José Cruz
“Uma
nação desenvolvida esportivamente é aquela em que todos cidadãos têm
direito e acesso, de forma voluntária e livre, às práticas esportivas (e
a outras práticas corporais não esportevizadas); assim como a
eficiência do sistema de saúde não se mede pelo número de hospitais de
alta tecnologia”
Por Valter Bracht
Nos
dias 23 e 24 de junho de 2015 a Comissão de Esportes da Câmara Federal,
em articulação com o Ministério do Esporte, promoveu o Seminário “Sistema Nacional do Esporte em construção: sistemas públicos nacionais e modelos esportivos internacionais”.
Nesse seminário foram apresentados e discutidos alguns sistemas
brasileiros como o SUS e o da Cultura, entre outros, e sistemas
esportivos de outros países (EUA, Rússia, Alemanha), além de conceitos e
concepções de esporte e modelos de financiamento.
Na
minha intervenção no seminário, na mesa-redonda que discutiu os
sistemas esportivos dos EUA, Rússia e Alemanha, destaquei algumas
características do esporte moderno e suas implicações para pensar um
sistema e as políticas públicas para esse setor. Retomamos aqui,
brevemente, alguns aspectos que consideramos importantes.
Um deles
é o reconhecimento, já presente na legislação esportiva atual, de que o
esporte é hoje um fenômeno diverso e multifacetado. Busca-se captar e
retratar essa diversidade nos conceitos de Esporte de Alto Rendimento,
Esporte Participação e Esporte Educacional. Apesar da impropriedade da
expressão Esporte Educacional, mais adequado seria, a meu ver, Esporte
Escolar, o que importa e mais significativo é como compreendemos as
características e a função social dessas diferentes manifestações.
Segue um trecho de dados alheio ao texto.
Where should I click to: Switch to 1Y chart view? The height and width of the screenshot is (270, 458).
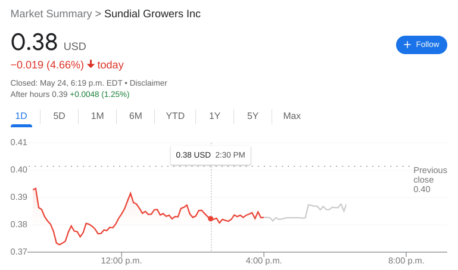click(x=214, y=116)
Uma primeira observação é a de que esses três subsistemas operam com
códigos que orientam suas ações internas muito distintos: O esporte de alto rendimento opera a partir do código binário vitória-derrota; O esporte participação a partir dos códigos do divertimento, da saúde, da sociabilidade, do bem estar; e o esporte escolar com o código da formação (Bildung) ou da educação.
Autonomia
É
fundamental reconhecer a autonomia (sempre relativa) de cada uma dessas
manifestações e com isso superar o modelo da pirâmide. Esse modelo
buscou sempre instrumentalizar o esporte escolar e o esporte
participação, colocando-os a serviço do esporte de alta performance.
Esse é um equívoco tanto político quanto técnico. A idéia de que a
culminância da prática esportiva nacional deve ser o desempenho das
nossas equipes nos grandes eventos internacionais produz efeitos
negativos no âmbito do esporte participação e escolar.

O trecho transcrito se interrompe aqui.